[WHAT TO DO]:
An exact copy of every entry is needed, with the images left out.

[RECORDS SUPPLIED]:
________________

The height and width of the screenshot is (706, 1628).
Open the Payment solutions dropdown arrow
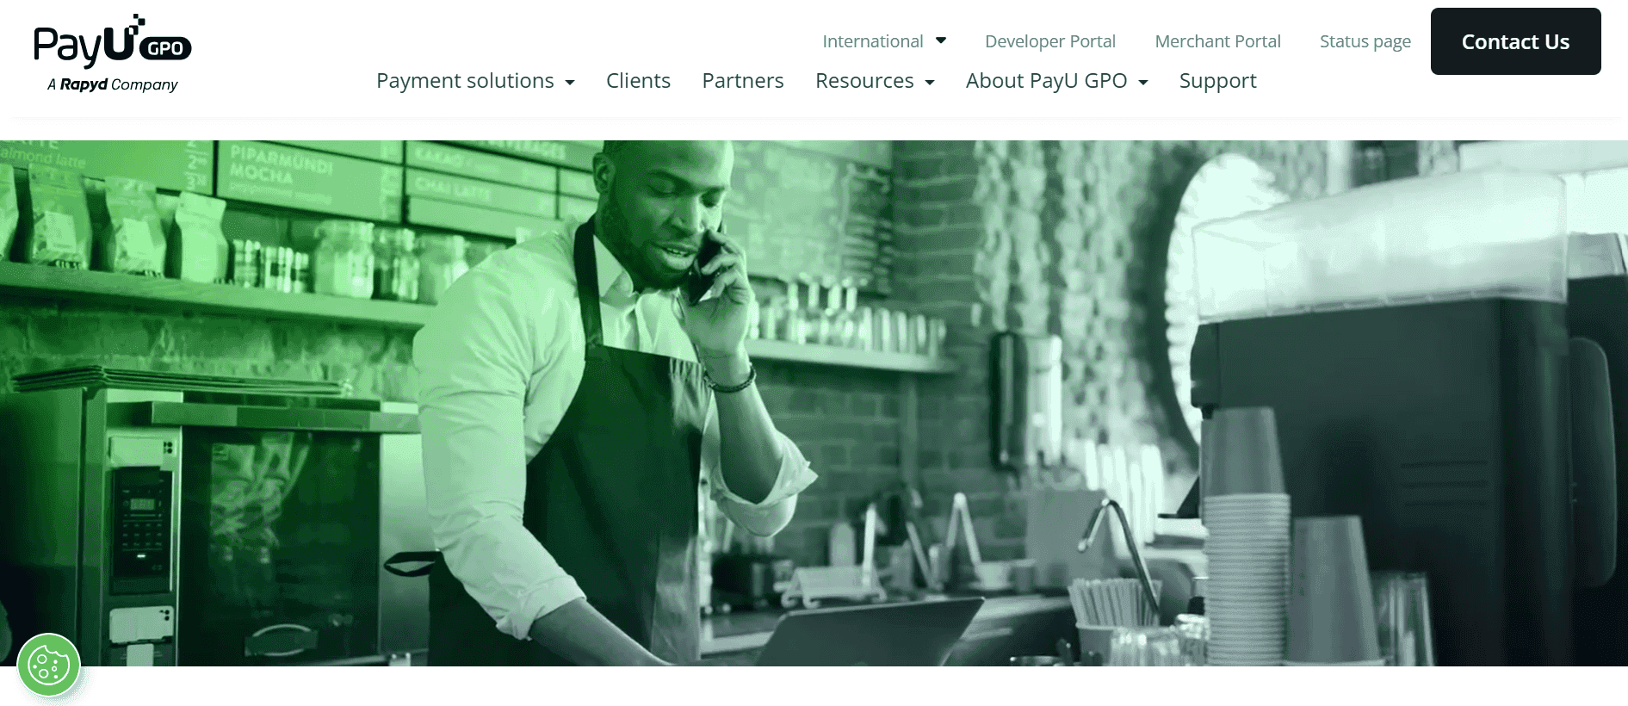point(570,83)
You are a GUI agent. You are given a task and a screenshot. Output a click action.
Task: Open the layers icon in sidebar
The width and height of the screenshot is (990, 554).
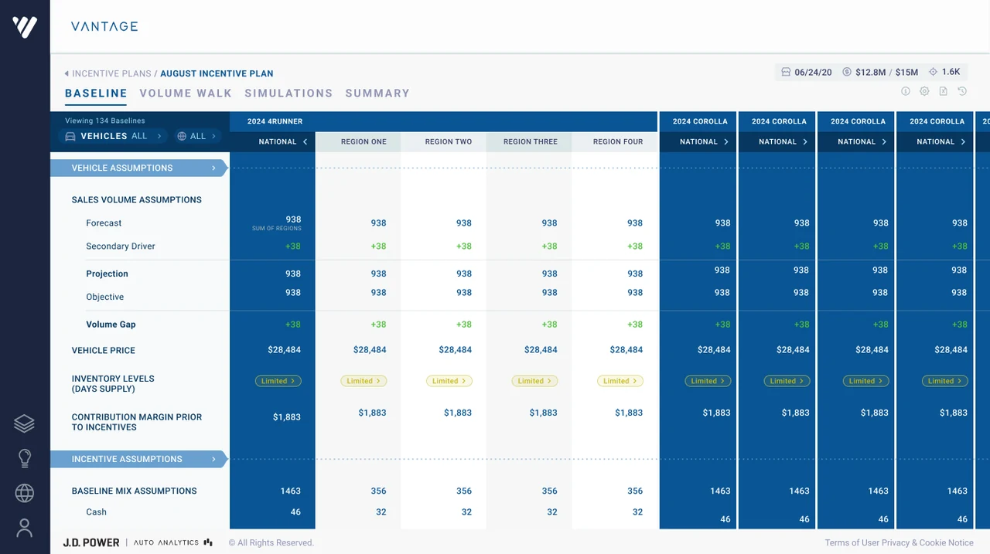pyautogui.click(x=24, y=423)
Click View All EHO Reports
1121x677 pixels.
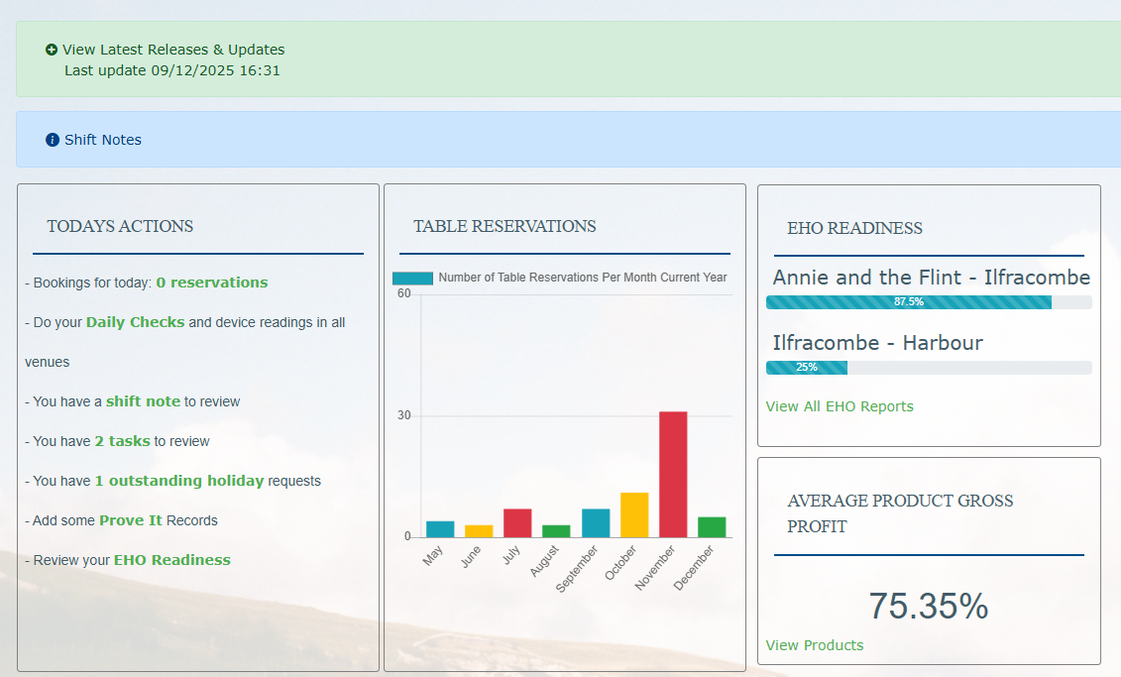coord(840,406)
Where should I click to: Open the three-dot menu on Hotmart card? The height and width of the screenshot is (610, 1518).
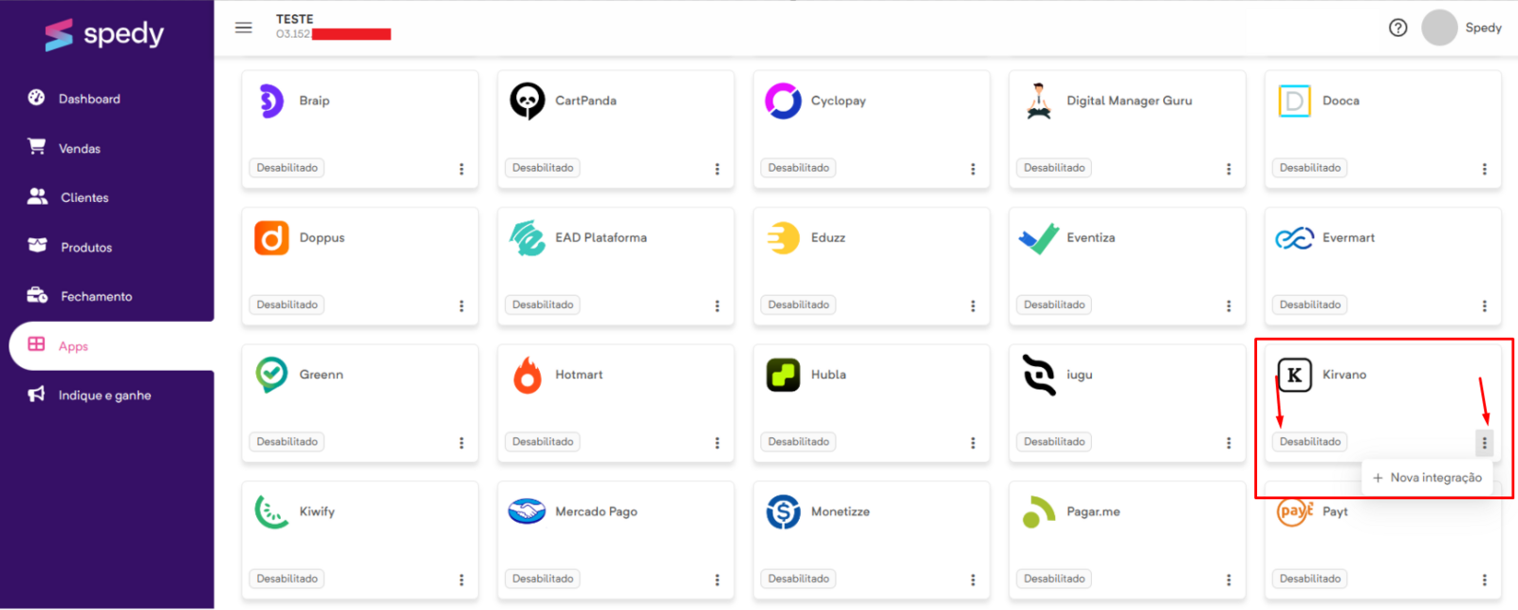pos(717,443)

________________

[ANSWER TO THIS TASK]:
The height and width of the screenshot is (706, 1628).
Open the Payment solutions dropdown arrow
point(570,83)
You are a GUI agent. You are given a task and a screenshot. Output a click action.
Task: Open the layers icon in sidebar
The width and height of the screenshot is (990, 554).
pyautogui.click(x=24, y=423)
Click View All EHO Reports
1121x677 pixels.
coord(840,406)
Where should I click to: Open the three-dot menu on Hotmart card? The height and width of the screenshot is (610, 1518).
pos(717,443)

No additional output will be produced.